■ Work instructions
Please lay out the records below as a numbered list, from their first line through the line with "(x=616, y=289)". Leave out any blank lines.

■ Record list

--- START ---

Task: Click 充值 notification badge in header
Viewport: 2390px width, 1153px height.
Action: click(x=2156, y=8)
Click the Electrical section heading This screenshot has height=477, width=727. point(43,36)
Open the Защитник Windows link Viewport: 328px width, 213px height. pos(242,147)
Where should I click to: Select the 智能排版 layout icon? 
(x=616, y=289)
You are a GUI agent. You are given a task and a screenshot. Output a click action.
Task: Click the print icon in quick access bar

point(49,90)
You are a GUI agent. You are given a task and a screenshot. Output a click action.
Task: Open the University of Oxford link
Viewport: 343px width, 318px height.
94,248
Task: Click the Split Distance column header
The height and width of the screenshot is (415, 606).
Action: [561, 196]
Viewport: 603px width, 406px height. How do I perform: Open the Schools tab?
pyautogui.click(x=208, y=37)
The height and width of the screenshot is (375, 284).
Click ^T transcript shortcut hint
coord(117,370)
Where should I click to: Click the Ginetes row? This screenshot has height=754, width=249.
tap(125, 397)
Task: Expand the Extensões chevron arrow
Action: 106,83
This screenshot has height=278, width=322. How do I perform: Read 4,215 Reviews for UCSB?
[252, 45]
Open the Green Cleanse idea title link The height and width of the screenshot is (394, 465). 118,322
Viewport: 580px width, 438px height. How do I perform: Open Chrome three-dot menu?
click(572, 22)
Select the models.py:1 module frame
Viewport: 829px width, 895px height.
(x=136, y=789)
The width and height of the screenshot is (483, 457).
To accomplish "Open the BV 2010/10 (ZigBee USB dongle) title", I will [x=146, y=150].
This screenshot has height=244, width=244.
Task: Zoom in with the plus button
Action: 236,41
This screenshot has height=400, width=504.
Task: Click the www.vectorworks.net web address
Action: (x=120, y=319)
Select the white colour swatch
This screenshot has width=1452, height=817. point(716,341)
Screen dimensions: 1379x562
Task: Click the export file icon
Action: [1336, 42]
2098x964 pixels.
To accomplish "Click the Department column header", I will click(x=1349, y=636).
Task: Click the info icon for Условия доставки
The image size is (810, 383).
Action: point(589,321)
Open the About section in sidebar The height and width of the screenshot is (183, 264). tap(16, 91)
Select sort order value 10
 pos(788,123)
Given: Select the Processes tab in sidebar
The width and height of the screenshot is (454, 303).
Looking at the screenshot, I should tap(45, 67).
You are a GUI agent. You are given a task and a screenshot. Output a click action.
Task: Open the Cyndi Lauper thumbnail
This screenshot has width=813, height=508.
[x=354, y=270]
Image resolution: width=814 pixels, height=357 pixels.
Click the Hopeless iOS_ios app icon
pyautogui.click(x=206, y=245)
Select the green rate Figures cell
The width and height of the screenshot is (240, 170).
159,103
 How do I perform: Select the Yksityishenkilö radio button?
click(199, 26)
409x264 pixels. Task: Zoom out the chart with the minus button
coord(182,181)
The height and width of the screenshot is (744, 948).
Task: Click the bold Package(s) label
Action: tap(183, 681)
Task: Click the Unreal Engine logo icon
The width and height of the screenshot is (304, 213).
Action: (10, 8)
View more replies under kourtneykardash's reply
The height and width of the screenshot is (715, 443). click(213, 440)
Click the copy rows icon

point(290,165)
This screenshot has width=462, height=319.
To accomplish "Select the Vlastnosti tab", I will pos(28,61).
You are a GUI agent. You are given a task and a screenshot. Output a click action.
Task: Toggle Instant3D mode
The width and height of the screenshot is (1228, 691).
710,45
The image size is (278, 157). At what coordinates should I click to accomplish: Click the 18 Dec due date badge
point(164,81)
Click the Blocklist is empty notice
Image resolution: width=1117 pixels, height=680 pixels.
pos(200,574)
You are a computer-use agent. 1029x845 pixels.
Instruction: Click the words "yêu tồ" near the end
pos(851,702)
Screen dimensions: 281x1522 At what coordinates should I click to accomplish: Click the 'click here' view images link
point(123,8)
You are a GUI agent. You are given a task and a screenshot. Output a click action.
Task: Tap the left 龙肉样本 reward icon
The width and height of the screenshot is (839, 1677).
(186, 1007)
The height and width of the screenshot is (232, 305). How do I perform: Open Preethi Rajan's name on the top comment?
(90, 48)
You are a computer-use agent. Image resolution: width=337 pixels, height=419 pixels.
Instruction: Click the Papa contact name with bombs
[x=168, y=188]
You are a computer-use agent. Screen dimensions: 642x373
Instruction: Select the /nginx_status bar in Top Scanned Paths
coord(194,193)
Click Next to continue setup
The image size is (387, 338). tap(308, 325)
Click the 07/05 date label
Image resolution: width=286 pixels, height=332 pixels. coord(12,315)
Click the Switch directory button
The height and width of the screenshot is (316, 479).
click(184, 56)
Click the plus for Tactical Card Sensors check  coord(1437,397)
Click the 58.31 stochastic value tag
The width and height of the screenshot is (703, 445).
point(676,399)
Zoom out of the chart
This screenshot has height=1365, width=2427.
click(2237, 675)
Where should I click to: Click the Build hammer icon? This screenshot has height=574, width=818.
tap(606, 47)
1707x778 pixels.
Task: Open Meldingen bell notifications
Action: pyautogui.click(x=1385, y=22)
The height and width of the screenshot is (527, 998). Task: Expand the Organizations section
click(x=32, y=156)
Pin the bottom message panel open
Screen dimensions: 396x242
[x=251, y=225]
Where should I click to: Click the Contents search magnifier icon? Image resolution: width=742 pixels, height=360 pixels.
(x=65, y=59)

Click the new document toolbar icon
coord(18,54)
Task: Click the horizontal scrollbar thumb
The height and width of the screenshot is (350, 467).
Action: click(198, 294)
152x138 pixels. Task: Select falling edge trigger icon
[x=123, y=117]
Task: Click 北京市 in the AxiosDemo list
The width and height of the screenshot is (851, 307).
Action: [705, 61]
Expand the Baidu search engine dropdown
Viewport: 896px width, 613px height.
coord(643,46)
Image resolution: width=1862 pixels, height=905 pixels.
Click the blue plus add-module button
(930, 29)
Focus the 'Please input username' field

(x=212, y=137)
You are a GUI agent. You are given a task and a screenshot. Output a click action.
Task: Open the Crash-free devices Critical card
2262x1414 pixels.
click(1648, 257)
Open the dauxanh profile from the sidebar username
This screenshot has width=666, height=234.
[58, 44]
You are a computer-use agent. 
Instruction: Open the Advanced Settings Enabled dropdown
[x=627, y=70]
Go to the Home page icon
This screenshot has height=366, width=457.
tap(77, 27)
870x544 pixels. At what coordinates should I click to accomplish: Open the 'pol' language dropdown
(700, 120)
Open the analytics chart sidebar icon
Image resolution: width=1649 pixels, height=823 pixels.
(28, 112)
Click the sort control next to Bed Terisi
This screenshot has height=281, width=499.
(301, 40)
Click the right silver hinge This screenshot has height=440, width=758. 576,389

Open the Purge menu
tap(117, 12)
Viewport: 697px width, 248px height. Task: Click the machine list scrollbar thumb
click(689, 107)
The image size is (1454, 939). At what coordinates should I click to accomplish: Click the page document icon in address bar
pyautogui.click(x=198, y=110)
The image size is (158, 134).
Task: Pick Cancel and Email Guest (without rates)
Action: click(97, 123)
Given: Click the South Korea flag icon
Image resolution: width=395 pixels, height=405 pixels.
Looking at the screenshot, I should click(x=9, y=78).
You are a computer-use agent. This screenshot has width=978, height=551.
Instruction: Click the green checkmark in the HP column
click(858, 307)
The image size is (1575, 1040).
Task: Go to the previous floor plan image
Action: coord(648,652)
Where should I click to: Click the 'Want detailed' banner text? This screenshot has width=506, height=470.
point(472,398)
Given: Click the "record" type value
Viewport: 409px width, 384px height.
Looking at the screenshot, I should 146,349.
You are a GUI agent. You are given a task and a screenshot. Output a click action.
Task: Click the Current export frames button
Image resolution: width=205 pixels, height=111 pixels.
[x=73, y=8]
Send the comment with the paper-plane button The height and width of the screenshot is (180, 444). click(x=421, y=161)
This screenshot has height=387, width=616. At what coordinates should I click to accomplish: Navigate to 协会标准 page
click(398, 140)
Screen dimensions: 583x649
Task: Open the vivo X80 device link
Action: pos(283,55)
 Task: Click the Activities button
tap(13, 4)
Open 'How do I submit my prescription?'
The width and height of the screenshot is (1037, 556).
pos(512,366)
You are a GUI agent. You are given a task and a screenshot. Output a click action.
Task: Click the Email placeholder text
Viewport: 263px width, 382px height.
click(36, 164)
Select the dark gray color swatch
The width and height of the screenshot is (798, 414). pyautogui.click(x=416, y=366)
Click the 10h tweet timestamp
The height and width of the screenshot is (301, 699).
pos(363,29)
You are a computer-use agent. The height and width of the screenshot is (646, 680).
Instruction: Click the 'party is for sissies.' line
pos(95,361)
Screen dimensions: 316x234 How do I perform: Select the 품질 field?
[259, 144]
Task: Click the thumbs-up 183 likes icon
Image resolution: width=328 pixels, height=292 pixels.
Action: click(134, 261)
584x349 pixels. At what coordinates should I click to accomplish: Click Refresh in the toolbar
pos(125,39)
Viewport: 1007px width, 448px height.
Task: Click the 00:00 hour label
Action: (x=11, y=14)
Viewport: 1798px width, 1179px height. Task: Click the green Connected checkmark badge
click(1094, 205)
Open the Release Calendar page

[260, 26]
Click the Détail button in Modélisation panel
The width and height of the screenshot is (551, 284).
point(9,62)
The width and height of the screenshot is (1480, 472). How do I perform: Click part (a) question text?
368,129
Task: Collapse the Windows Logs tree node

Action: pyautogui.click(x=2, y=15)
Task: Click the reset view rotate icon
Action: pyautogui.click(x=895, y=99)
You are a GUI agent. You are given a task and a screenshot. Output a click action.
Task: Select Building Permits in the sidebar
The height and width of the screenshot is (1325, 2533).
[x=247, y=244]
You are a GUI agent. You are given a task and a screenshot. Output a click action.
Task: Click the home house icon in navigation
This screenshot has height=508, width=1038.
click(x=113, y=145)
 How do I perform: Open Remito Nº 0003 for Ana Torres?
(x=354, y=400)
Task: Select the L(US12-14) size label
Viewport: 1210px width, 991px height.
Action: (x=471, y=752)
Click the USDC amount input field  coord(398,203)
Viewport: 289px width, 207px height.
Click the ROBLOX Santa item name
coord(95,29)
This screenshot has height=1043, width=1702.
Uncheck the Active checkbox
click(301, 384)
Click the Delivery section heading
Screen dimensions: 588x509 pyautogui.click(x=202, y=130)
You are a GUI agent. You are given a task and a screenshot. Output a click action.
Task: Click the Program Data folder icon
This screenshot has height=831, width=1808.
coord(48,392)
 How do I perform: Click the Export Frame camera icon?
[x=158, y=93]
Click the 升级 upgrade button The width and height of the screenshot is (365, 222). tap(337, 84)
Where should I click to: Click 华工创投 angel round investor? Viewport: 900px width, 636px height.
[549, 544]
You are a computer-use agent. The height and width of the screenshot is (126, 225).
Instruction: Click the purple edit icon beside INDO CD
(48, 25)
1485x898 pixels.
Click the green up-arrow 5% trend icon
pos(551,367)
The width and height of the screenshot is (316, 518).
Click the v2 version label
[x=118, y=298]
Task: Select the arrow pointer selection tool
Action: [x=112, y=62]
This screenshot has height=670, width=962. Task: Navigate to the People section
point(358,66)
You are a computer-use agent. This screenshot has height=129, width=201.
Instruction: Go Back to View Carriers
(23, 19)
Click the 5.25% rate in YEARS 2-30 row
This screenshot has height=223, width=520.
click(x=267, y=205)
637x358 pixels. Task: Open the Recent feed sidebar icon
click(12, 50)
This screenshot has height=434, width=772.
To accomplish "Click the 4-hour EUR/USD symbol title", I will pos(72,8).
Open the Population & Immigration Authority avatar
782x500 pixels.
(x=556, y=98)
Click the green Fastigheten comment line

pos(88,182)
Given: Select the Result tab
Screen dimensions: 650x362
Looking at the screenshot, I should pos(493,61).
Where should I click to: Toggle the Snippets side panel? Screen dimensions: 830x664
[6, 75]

--- END ---

■ Task response
1. Task: Click 充值 notification badge in header
2. Viewport: 2390px width, 1153px height.
3. Action: click(x=2156, y=8)
4. Click the Electrical section heading This screenshot has height=477, width=727. point(43,36)
5. Open the Защитник Windows link Viewport: 328px width, 213px height. pos(242,147)
6. Where should I click to: Select the 智能排版 layout icon? 
7. (x=616, y=289)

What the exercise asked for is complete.